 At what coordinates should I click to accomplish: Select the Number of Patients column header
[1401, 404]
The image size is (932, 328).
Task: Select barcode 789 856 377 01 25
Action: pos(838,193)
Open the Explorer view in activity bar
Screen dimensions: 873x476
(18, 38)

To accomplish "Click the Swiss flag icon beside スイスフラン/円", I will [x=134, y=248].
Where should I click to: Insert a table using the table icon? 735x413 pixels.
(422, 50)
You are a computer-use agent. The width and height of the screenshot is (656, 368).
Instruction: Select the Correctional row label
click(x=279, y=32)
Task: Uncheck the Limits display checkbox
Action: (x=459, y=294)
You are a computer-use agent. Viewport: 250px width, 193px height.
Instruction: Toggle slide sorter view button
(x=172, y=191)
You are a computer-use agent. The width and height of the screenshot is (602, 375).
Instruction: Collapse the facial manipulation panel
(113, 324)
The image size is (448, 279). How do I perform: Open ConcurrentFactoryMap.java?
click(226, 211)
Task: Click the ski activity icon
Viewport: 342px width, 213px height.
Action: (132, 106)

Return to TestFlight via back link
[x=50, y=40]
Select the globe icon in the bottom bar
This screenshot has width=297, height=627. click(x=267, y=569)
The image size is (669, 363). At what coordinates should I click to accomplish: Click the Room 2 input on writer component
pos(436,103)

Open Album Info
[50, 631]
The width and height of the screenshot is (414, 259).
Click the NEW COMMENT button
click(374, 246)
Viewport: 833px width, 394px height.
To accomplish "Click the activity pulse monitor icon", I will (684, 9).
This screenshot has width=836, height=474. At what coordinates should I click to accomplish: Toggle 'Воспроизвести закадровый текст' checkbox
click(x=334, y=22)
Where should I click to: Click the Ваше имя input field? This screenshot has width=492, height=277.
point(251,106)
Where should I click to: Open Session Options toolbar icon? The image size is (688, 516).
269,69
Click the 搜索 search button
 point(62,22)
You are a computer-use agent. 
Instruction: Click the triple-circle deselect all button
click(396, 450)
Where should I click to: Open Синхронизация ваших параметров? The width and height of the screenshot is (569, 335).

▶ [WHAT IS REQUIRED]
Give the records again, exactly as they appear.

▶ [ANSWER TO THE EXERCISE]
 At what coordinates should I click to accomplish: Select the Number of Patients column header
[1401, 404]
The image size is (932, 328).
Task: Select barcode 789 856 377 01 25
Action: pos(838,193)
Open the Explorer view in activity bar
Screen dimensions: 873x476
(18, 38)

To accomplish "Click the Swiss flag icon beside スイスフラン/円", I will [x=134, y=248].
Where should I click to: Insert a table using the table icon? 735x413 pixels.
(422, 50)
You are a computer-use agent. The width and height of the screenshot is (656, 368).
Instruction: Select the Correctional row label
click(x=279, y=32)
Task: Uncheck the Limits display checkbox
Action: (x=459, y=294)
You are a computer-use agent. Viewport: 250px width, 193px height.
Instruction: Toggle slide sorter view button
(x=172, y=191)
You are a computer-use agent. The width and height of the screenshot is (602, 375).
Instruction: Collapse the facial manipulation panel
(113, 324)
The image size is (448, 279). How do I perform: Open ConcurrentFactoryMap.java?
click(226, 211)
Task: Click the ski activity icon
Viewport: 342px width, 213px height.
Action: (132, 106)

Return to TestFlight via back link
[x=50, y=40]
Select the globe icon in the bottom bar
This screenshot has width=297, height=627. click(x=267, y=569)
The image size is (669, 363). At what coordinates should I click to accomplish: Click the Room 2 input on writer component
pos(436,103)

Open Album Info
[50, 631]
The width and height of the screenshot is (414, 259).
Click the NEW COMMENT button
click(374, 246)
Viewport: 833px width, 394px height.
To accomplish "Click the activity pulse monitor icon", I will (684, 9).
This screenshot has width=836, height=474. At what coordinates should I click to accomplish: Toggle 'Воспроизвести закадровый текст' checkbox
click(x=334, y=22)
Where should I click to: Click the Ваше имя input field? This screenshot has width=492, height=277.
point(251,106)
Where should I click to: Open Session Options toolbar icon? The image size is (688, 516).
269,69
Click the 搜索 search button
 point(62,22)
You are a computer-use agent. 
Instruction: Click the triple-circle deselect all button
click(396, 450)
Where should I click to: Open Синхронизация ваших параметров? The width and height of the screenshot is (569, 335).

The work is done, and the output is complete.